Determining the concentrations of chlorophyll, suspended particulate matter and coloured dissolved organic matter in the sea water is basic to support the monitoring of upwelling phenomena, algae blooms, and changes in the marine ecosystem. Since these concentrations affect the spectral distribution of the solar light back-scattered by the water body, their estimation can be computed by using a set of remotely sensed multispectral measurements of the reflected sunlight. In this paper, the relation between the concentrations of interest and the average subsurface reflectances is modelled by means of a set of second-order Takagi–Sugeno (TS) fuzzy rules. Unlike first-order TS rules, which adopt linear functions as consequent, second-order TS rules exploit quadratic functions, thus improving the modelling capability of the rule in the subspace determined by the antecedent.

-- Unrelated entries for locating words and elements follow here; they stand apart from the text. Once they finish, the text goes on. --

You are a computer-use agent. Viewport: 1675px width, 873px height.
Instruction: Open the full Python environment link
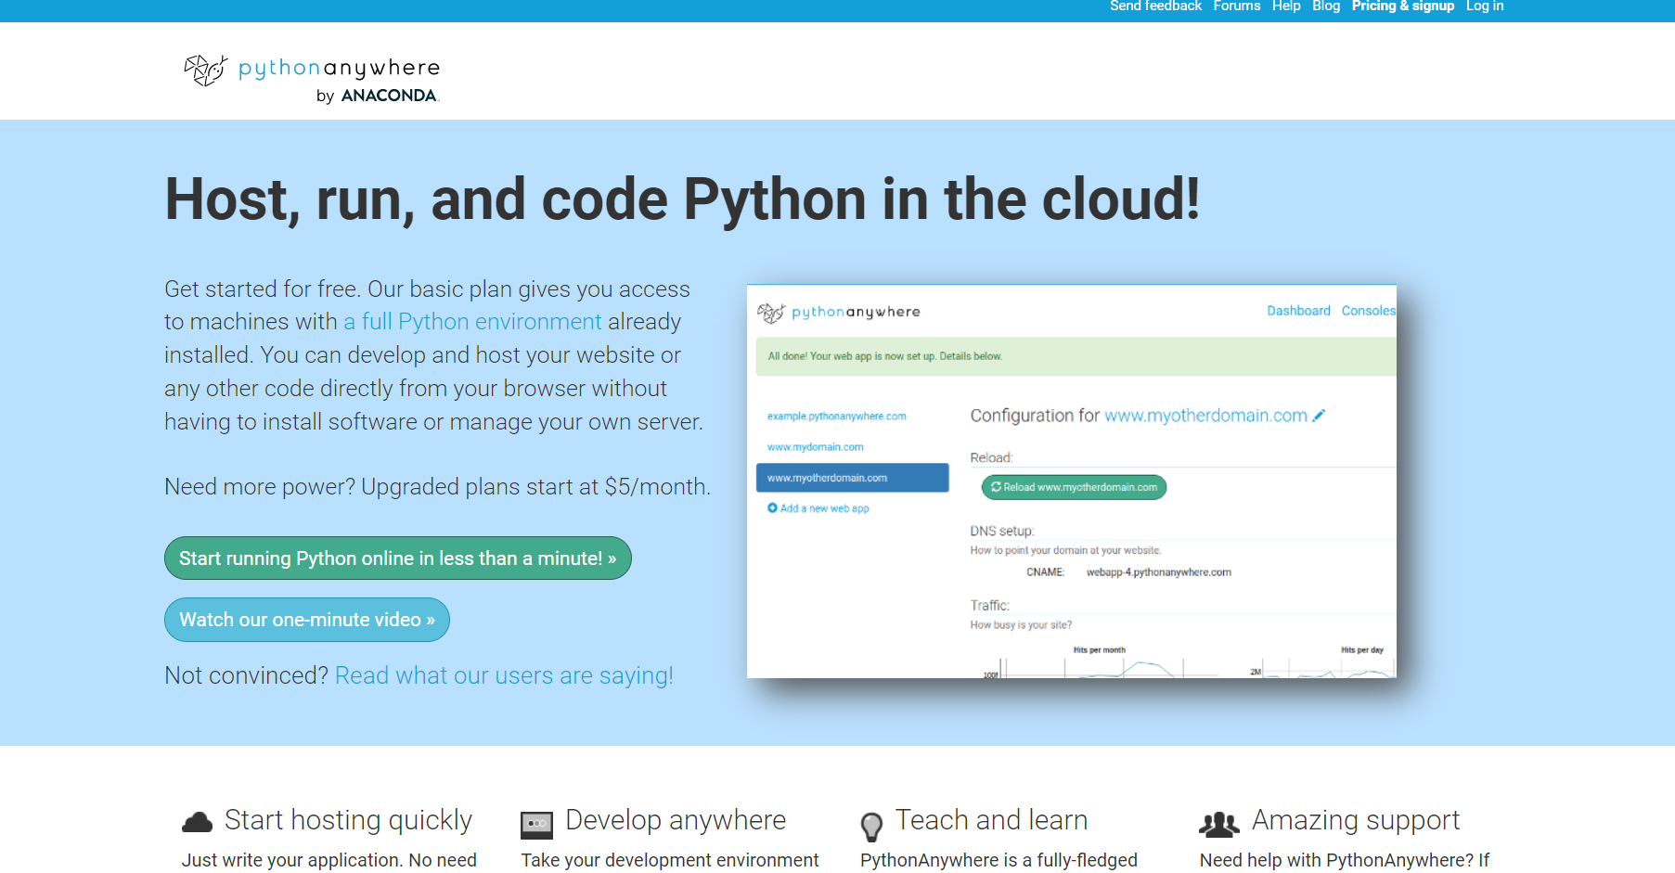click(472, 322)
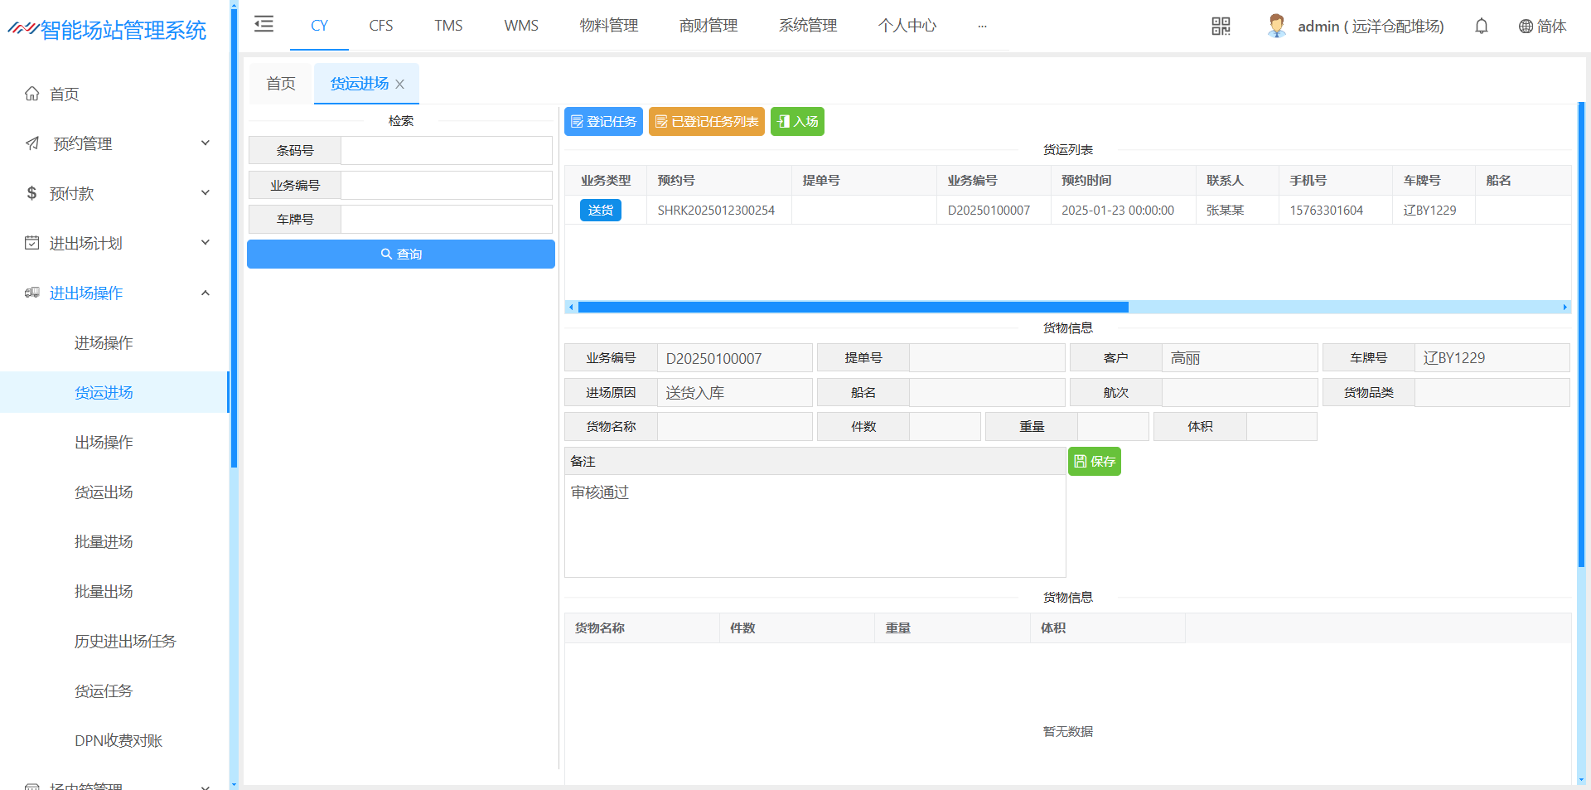The image size is (1591, 790).
Task: Open the QR code icon in header
Action: coord(1221,27)
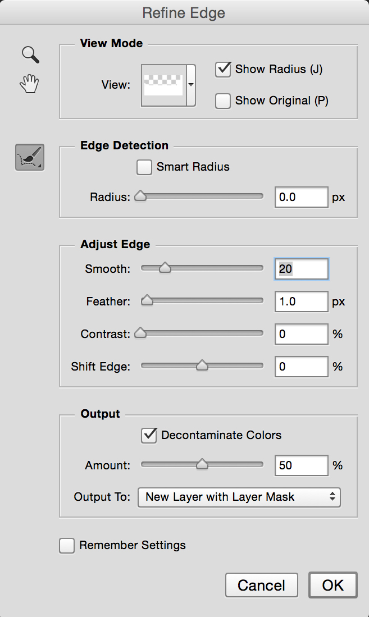Confirm with the OK button

(x=332, y=585)
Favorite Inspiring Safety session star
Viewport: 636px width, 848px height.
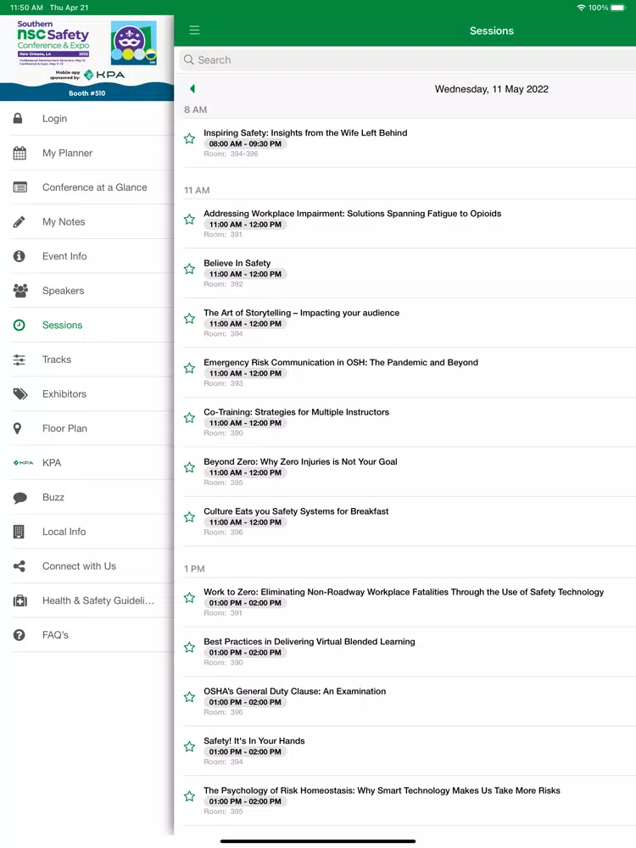(x=189, y=138)
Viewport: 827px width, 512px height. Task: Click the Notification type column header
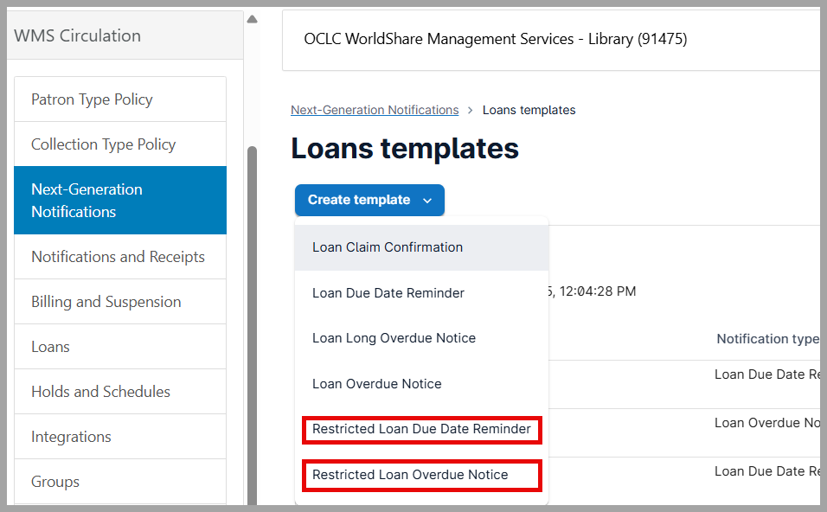[766, 339]
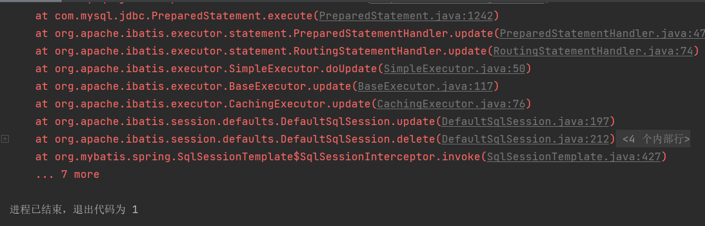Click the SqlSessionInterceptor.invoke method text

coord(390,157)
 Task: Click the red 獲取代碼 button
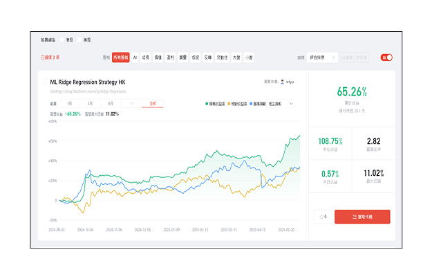[362, 217]
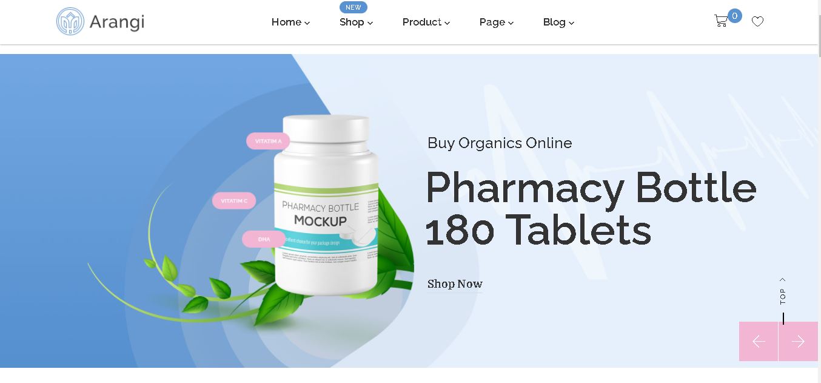Click the Shop Now link
Viewport: 821px width, 383px height.
pyautogui.click(x=455, y=284)

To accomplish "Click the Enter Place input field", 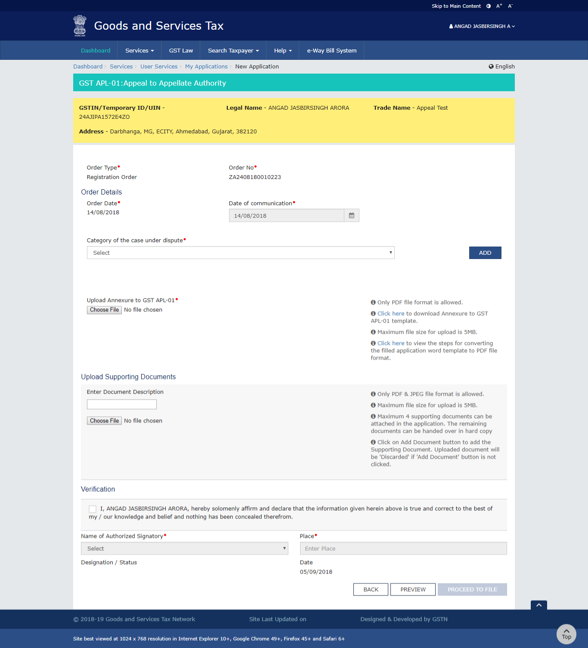I will [403, 548].
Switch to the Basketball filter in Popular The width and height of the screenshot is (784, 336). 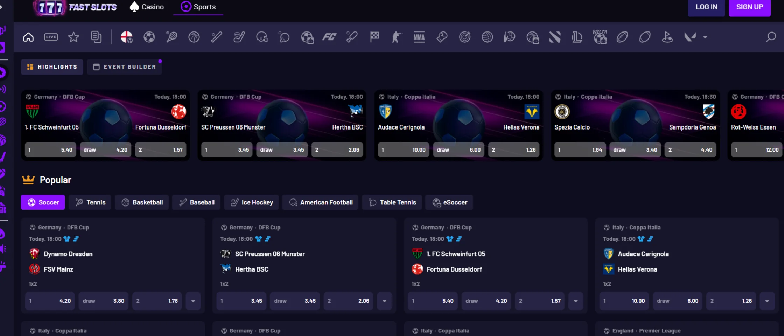[142, 202]
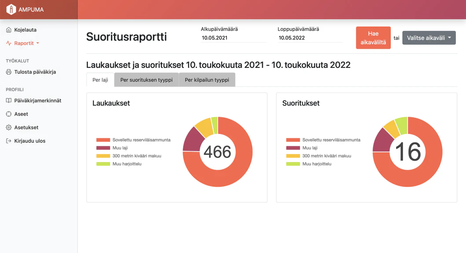Click the book icon beside Päiväkirjamerkinnät
The height and width of the screenshot is (253, 466).
click(9, 100)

First, we show how we can build a second-order TS model through a simple transformation, which allows estimating the consequent parameters using standard linear least-squares algorithms, and by adopting one of the most used methods proposed in the literature to generate first-order TS models. Then, we compare first-order and second-order TS models against mean square error and interpretability of rules. We highlight how second-order TS models allow us to achieve better approximation than first-order TS models though maintaining interpretability of the rules. Finally, we show how second-order TS models perform considerably better (the mean square error is lower by two orders of magnitude) than the specific implementations of radial basis function networks and multi-layer perceptron networks used in previous papers for the same application domain.